EXTRACT PROVIDED →
+++

Welcome to the thread.

Regarding fundamentals. I believe they are properly addressed, some people on this thread has quit much experience from research plus some necessary experience from TA and strategy development. Beside this we are basing our project on the system made by the University of Columbia (see 1st post) so hopefully they knew what they were doing :innocent:

I'm attaching some descriptions of this system

Regarding linear regression. Maybe there are systems which makes money using it
but personally i doubt...maybe 20 years ago...but SVM with linear kernel suppouse to work the best....

Krzysztof

Krzysiaczek99 · Oct 25, 2010

choice of SVM kernel

Choice of SVM kernel is crucial for accuracy of the system. Here is a document which describes e.g procedure of finding proper values for RBF kernel for libsvm.

Libsvm, Liblinear and Lsssvm seems to be recently much developed but there is a lot of choices here. See link

http://www.support-vector-machines.org/SVM_soft.html

and comparision of performance for different kernels

http://www.cenparmi.concordia.ca/~jdong/HeroSvm.html

Krzysztof

drchaos · Oct 28, 2010

Krzysiaczek99 said:
Welcome to the thread.

+++

DATA FOR REVIEW →
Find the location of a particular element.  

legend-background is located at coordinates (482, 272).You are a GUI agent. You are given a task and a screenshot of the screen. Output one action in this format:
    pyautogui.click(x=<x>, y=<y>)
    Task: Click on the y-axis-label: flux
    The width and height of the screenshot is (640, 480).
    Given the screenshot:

+++

YOUR TASKS →
A: From the forum thread on SVM kernels, return the passage that begins with the words containing "Regarding linear regression." and ends with "kernel for libsvm.", copied exactly.
B: Resume the forum thread about SVM kernels for trading systems, continuing after its final line.

TASK-BY-TASK ANSWERS →
A:
Regarding linear regression. Maybe there are systems which makes money using it
but personally i doubt...maybe 20 years ago...but SVM with linear kernel suppouse to work the best....

Krzysztof

Krzysiaczek99 · Oct 25, 2010

choice of SVM kernel

Choice of SVM kernel is crucial for accuracy of the system. Here is a document which describes e.g procedure of finding proper values for RBF kernel for libsvm.

B:
Regarding linear regression. Maybe there are systems which makes money using it
but personally i doubt...maybe 20 years ago...but SVM with linear kernel suppouse to work the best....

Krzysztof

SVM with linear kernels are typically used for binary classification problems (target is +1/-1, instead of a continuous value). (Linear kernel is "no kernel", really).

It is virtually no different from "logistic regression" which is the natural analog of linear regression with categorical instead of continuous targets. There can be minor technical details in terms of the loss function. Cross entropy/Bernoulli likelihood is conventional for logistic regression whereas other loss functions are conventional for linear SVM's, but I've seen pacakges---maybe even LibLinear---which offer all of them.

It's really all the same thing: linear SVMs are just a convenient way to do regularized linear binary classification. And that can take you pretty far---that's my point!

This is most definitely a linear prediction, and this can be pretty powerful if you craft good, probably nonlinear inputs. Linear classification doesn't mean that you're assuming a linear Gaussian stochastic process (which is unquestionably untrue), that's something different.

Making money requires insight first (human learning), then machine learning.

I looked at the powerpoints in the attachment. My observations: (a) this is a very naive undergraduate project (b) a linear model "won".

Let's move on. We may be able to do better. How should we answer these questions:

What do you think the right target function should be?

What are the training and evaluation criteria?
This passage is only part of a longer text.